Categories
Mathematics

Why Chutes and Ladders, Why?!?

Chutes and Ladders (or Snakes and Ladders in some parts?) is a children’s board game where the goal is to make your way through 100 squares/spaces to the end of the board first. If you’re not familiar, look up an image of the game board to get an idea.

As a player, the strategy is to … oh wait, you just spin the wheel, don’t think at all, and move squares. More specifically you spin an integer between 1 and 6, move that many squares, follow chutes or ladders, and repeat until finished. There is literally no strategy or decision making in the entire game.

This makes the game pretty strategically boring, but also very amenable to statistical analysis. And honestly, my main gripe with the game isn’t the boredom, it’s that it seems to have the potential to take way more turns than is appropriate for a game that claims to be for 3-year-olds.

And so, let’s model Chutes and Ladders!

First things first, we can construct a transition matrix that describes the probability of landing on any square given a starting square. The spinner has equal chance of getting the integers 1 – 6. If you land on a normal square, you stay there and if you land on the start of 1 of the 10 chutes (which move backward on the board) or 1 of the 9 ladders (which move forward on the board) we’ll say you instead wind up on the end of the chute/ladder. You always leave the first square (number 0) and can never return to it. Conversely, if you land on the last square (number 100), you’ll never leave.

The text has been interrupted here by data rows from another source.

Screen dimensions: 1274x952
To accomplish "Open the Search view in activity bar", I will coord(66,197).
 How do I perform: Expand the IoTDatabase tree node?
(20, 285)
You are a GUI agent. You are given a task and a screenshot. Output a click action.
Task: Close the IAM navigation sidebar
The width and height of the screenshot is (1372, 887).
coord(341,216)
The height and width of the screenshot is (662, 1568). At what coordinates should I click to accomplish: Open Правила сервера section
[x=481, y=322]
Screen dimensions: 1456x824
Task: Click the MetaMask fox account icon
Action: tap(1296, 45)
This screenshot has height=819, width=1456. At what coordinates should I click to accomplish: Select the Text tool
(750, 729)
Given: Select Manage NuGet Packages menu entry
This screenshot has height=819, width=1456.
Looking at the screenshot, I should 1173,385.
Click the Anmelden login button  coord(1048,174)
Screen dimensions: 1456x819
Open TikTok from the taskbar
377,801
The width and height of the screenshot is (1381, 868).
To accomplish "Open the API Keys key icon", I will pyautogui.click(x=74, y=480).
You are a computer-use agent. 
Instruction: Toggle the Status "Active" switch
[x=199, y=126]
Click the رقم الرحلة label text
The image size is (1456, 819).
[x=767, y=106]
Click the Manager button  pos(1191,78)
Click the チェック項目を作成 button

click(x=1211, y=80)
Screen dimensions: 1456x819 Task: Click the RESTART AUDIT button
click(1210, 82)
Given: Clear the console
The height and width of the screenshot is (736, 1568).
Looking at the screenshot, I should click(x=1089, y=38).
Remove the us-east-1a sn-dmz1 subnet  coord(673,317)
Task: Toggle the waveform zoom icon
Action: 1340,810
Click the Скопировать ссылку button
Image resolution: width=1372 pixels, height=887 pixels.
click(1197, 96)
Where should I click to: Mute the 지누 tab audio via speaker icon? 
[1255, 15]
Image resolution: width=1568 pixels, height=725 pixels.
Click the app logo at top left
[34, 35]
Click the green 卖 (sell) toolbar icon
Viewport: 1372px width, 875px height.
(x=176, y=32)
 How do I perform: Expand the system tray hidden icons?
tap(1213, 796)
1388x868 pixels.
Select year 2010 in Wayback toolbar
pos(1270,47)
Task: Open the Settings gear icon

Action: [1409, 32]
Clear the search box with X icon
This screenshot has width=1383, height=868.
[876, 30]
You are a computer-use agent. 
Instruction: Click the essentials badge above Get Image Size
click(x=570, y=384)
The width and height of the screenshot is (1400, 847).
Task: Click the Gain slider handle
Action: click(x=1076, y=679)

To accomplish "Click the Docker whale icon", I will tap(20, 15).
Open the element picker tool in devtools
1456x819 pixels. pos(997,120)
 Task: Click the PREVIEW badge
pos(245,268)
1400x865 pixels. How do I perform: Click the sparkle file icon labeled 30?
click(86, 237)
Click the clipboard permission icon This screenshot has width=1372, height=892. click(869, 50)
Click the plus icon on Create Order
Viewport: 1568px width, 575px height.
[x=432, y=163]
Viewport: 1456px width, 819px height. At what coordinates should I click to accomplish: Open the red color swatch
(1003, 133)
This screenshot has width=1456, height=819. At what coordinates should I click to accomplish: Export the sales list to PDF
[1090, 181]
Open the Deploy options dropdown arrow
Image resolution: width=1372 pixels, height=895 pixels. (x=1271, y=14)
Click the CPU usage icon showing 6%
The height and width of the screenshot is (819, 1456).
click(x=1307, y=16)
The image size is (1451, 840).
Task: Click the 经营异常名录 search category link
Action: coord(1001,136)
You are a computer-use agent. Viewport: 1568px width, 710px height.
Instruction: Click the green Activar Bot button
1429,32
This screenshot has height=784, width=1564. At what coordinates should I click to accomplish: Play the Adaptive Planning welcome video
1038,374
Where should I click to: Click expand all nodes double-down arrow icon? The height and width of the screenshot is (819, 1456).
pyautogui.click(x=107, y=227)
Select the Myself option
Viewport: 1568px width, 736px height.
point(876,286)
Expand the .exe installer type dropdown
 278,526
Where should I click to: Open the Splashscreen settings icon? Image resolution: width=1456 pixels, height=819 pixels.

So we can construct a \( 101 \times 101 \) matrix where each entry \( T_{ij} \) is the probability of starting on square \( i \) and ending on square \( j \).

Image showing the Chutes and Ladders transition matrix. White is probability-zero and black is probability-one. Looking at a row tells you the squared you might land on starting from the square that has that row’s index.

Using this transition matrix, one nice thing to compute is the probability of being on the different squares at each turn (for just 1 player). We can start with a probability vector that had probability 1 on the start square and “taking a turn” corresponds to multiplying the vector by the transition matrix

\( p_{t+1} = p_t \cdot T \).

We can iterate many times and see what the distribution looks like.

GIF of the probability of being on each square as a function of the turn number. You may need to click on the image to make the animation go.

I made the probability of being on square 100 (done with the game) in red on the right. As a parent, it concerns me how slowly this bar rises after about turn 10 … just hanging out below 0.2. This is a game for 3 year olds!

Another view of this is to ask: how long does it take to win the game? What does this distribution of game times look like? We can also use the transition matrix to simulate games, not just update probability distributions. If we simulate 10,00 chutes and ladders players, we can plot how many games take \( N \) turns or more. We can also track \( 1 – p(100) \) from the animation (1 minus the red bar value) and these should agree.

Simulation (blue histogram) and exact computation (black line) of game length distribution for single players.

Something like 10% of games take 75 turns. Oof. It’s worse when 4 players are playing and you think about how long it takes the last player to finish.


Simulation (blue histogram) and exact computation (black line) of game length distribution for 4 players.

Now 10% of games take 100 turns for all players to finish. Maybe it’s just me, but I feel like if you’re designing games for 3-year-olds, you have some responsibility to run a handful of Monte-Carlo simulations to get a sense of how laborious getting through an entire play-through will be.